Problem description — The records follow. Transcribe only the lines from the line containing "Click the word STANDARD in the logo" through the end, both ends included, and leave out the pictures.

Records from a collection —
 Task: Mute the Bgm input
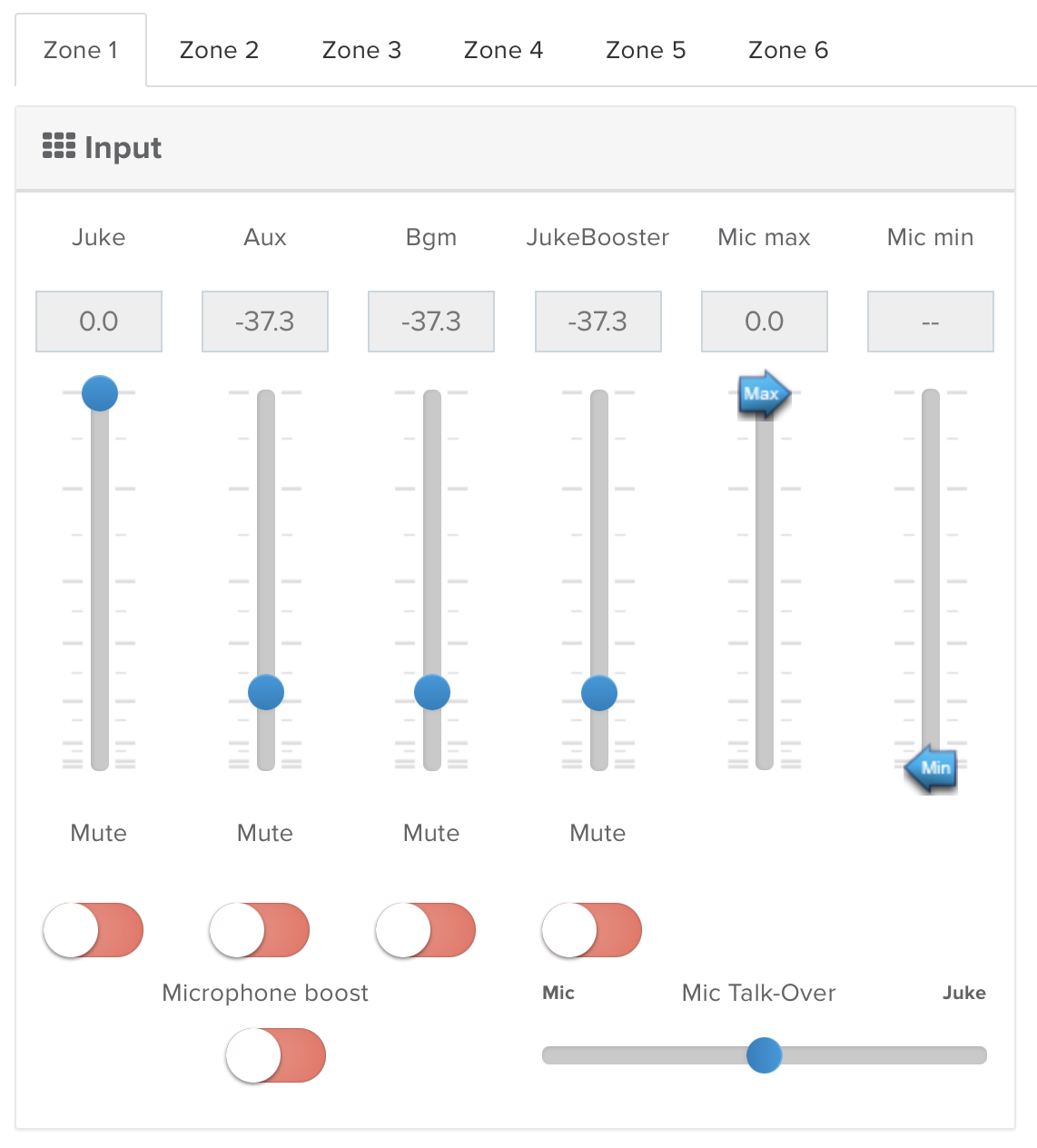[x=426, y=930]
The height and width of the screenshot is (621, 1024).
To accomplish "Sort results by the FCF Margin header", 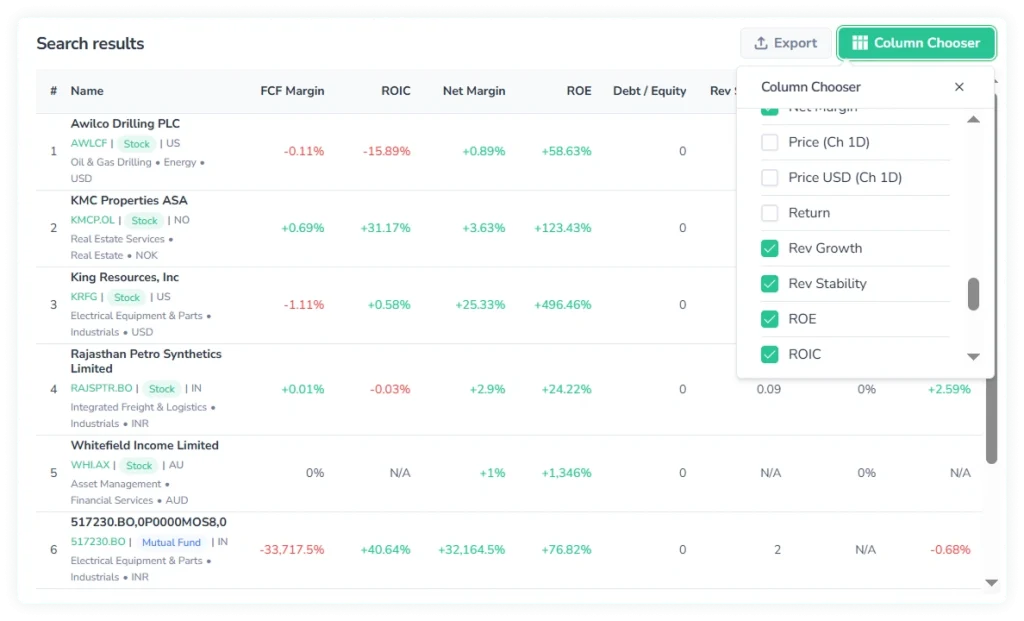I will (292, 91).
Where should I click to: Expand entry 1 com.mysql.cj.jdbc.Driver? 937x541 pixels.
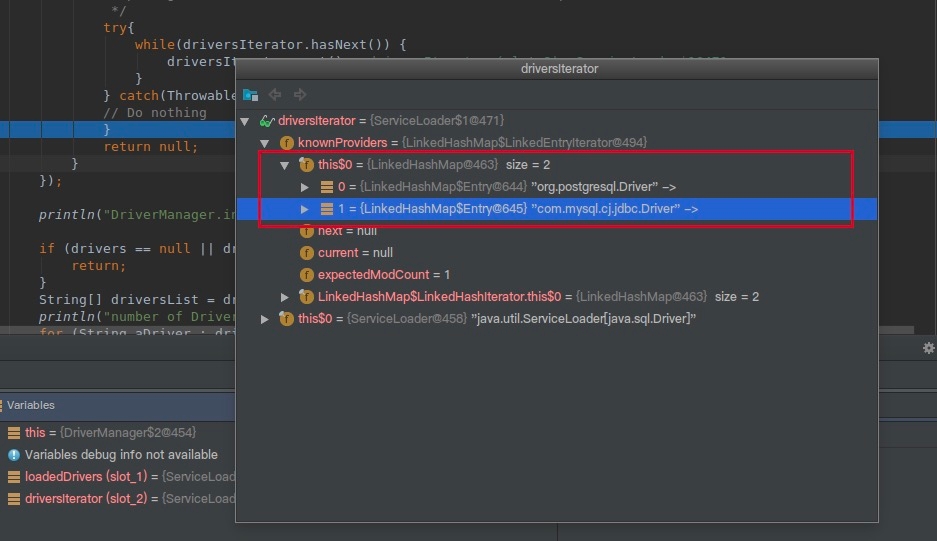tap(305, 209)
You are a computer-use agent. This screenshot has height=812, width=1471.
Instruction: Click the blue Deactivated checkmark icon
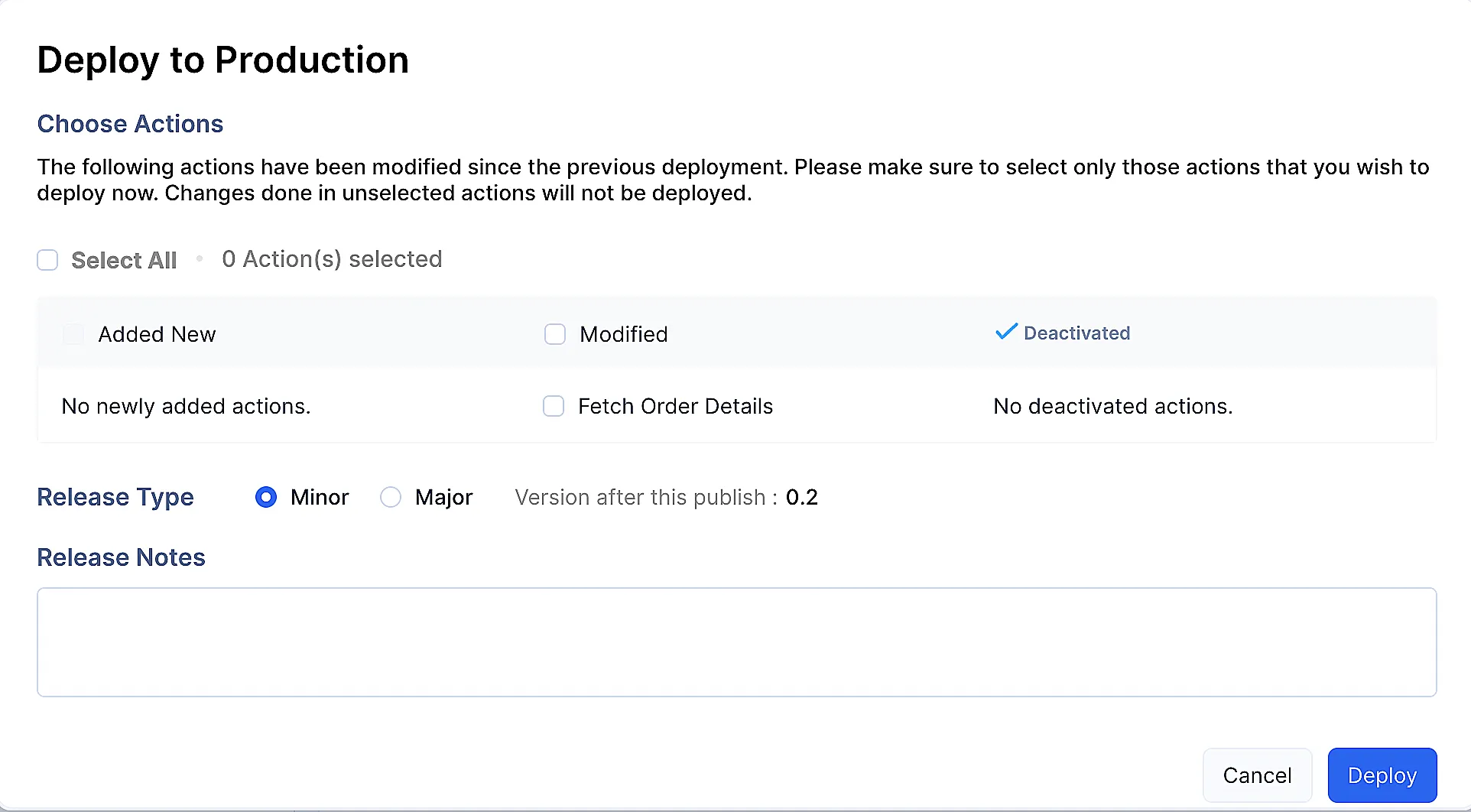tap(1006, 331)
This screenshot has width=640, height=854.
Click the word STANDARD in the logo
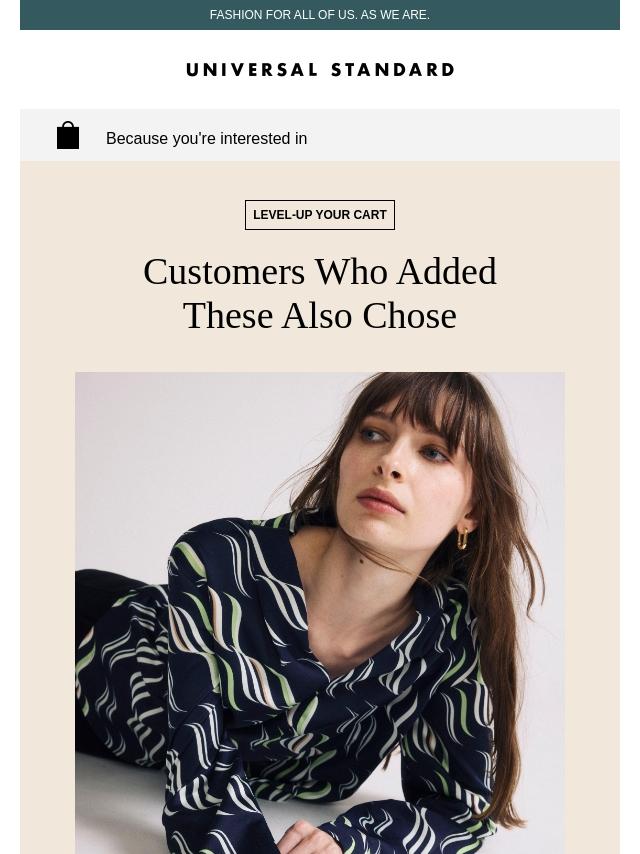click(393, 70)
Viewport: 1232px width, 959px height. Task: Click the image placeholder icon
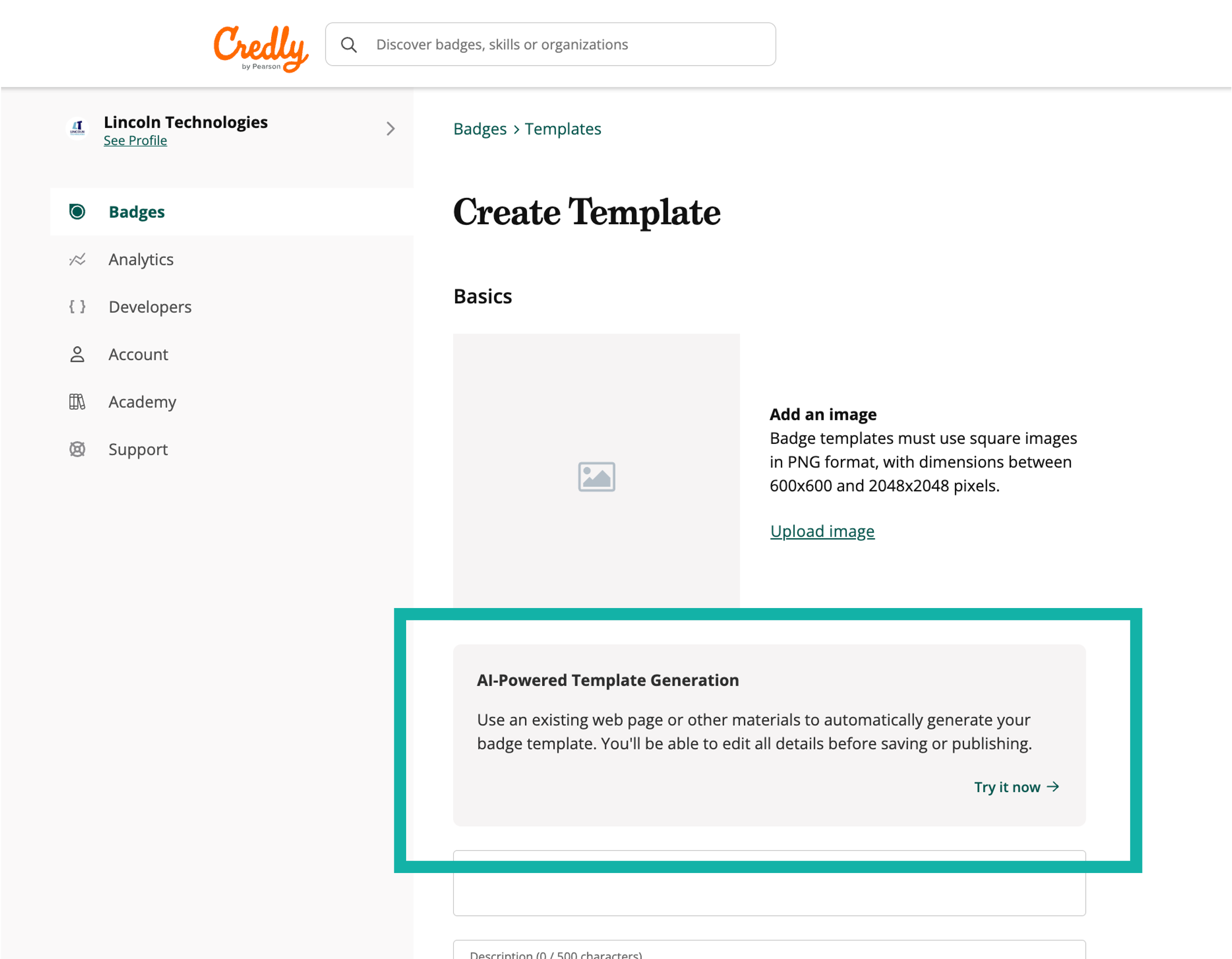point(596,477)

Reply to the task —
Click the word STANDARD in the logo
click(393, 70)
Viewport: 1232px width, 959px height. Task: Click the image placeholder icon
point(596,477)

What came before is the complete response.